Description of the task:
Print the part of the items that starts with the line containing "Task: Open the hamburger Menù button" and ends with the line containing "Action: [x=205, y=34]", reproducing each line without any change.

Extracted material:
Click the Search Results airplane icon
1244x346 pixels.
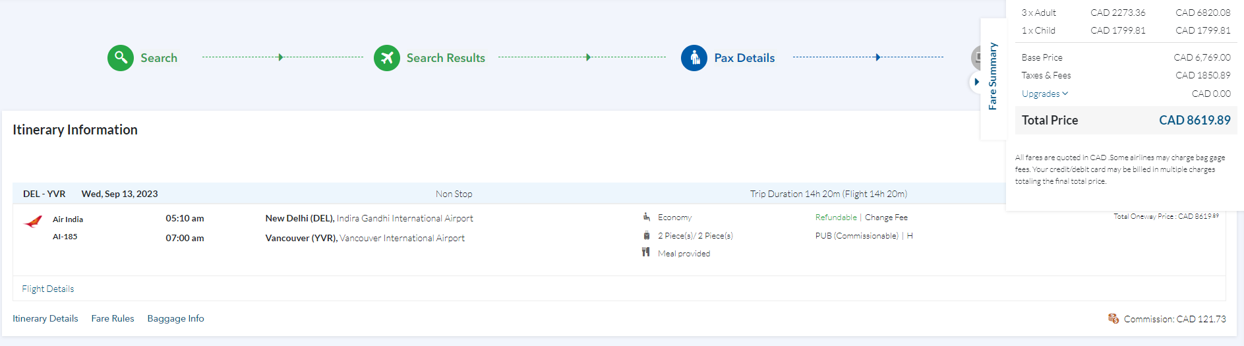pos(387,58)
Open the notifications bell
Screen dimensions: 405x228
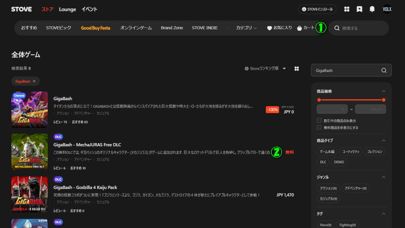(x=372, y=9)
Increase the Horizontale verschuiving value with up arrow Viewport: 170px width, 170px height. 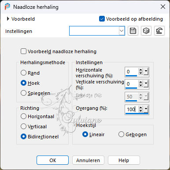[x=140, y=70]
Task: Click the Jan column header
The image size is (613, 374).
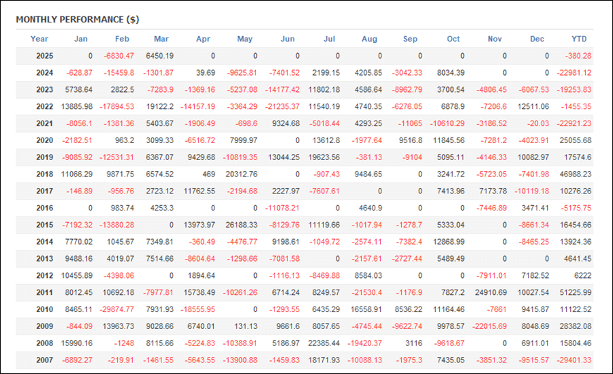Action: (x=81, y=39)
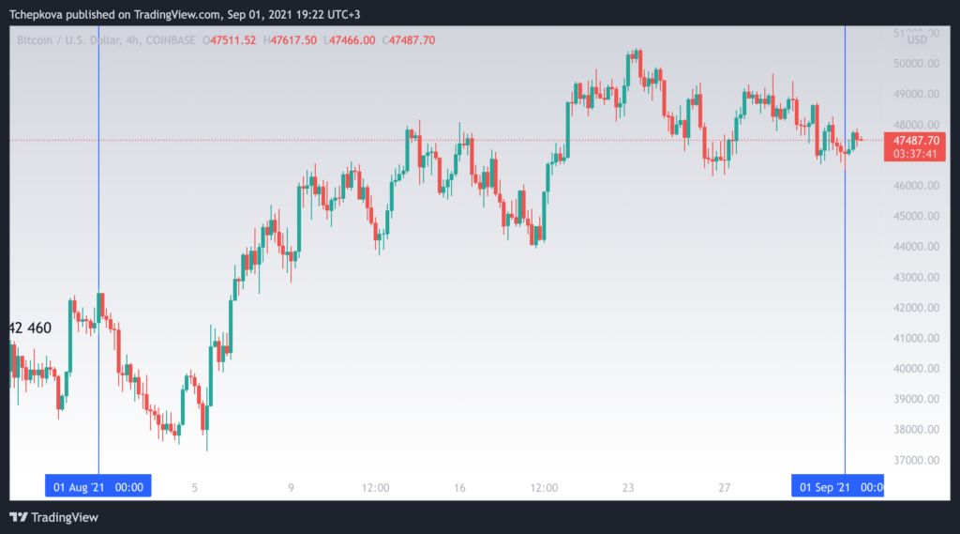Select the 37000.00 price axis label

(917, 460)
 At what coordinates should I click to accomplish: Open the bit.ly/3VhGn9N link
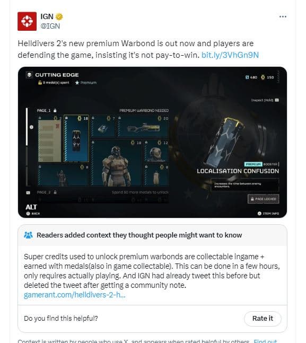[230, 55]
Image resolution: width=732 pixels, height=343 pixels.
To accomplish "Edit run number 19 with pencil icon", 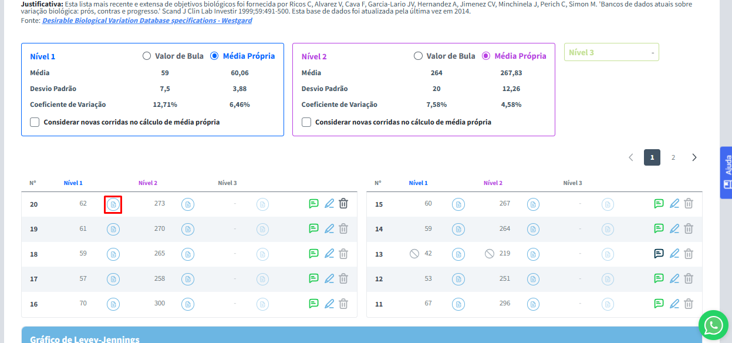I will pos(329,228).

* * *

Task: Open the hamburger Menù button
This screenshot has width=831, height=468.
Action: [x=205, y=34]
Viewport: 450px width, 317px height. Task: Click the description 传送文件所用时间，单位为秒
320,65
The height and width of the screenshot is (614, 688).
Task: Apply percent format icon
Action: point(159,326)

...

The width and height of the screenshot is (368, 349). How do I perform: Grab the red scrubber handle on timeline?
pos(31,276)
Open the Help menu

Full solution:
Task: Open the hamburger Menù button
This screenshot has width=831, height=468.
Action: [x=205, y=34]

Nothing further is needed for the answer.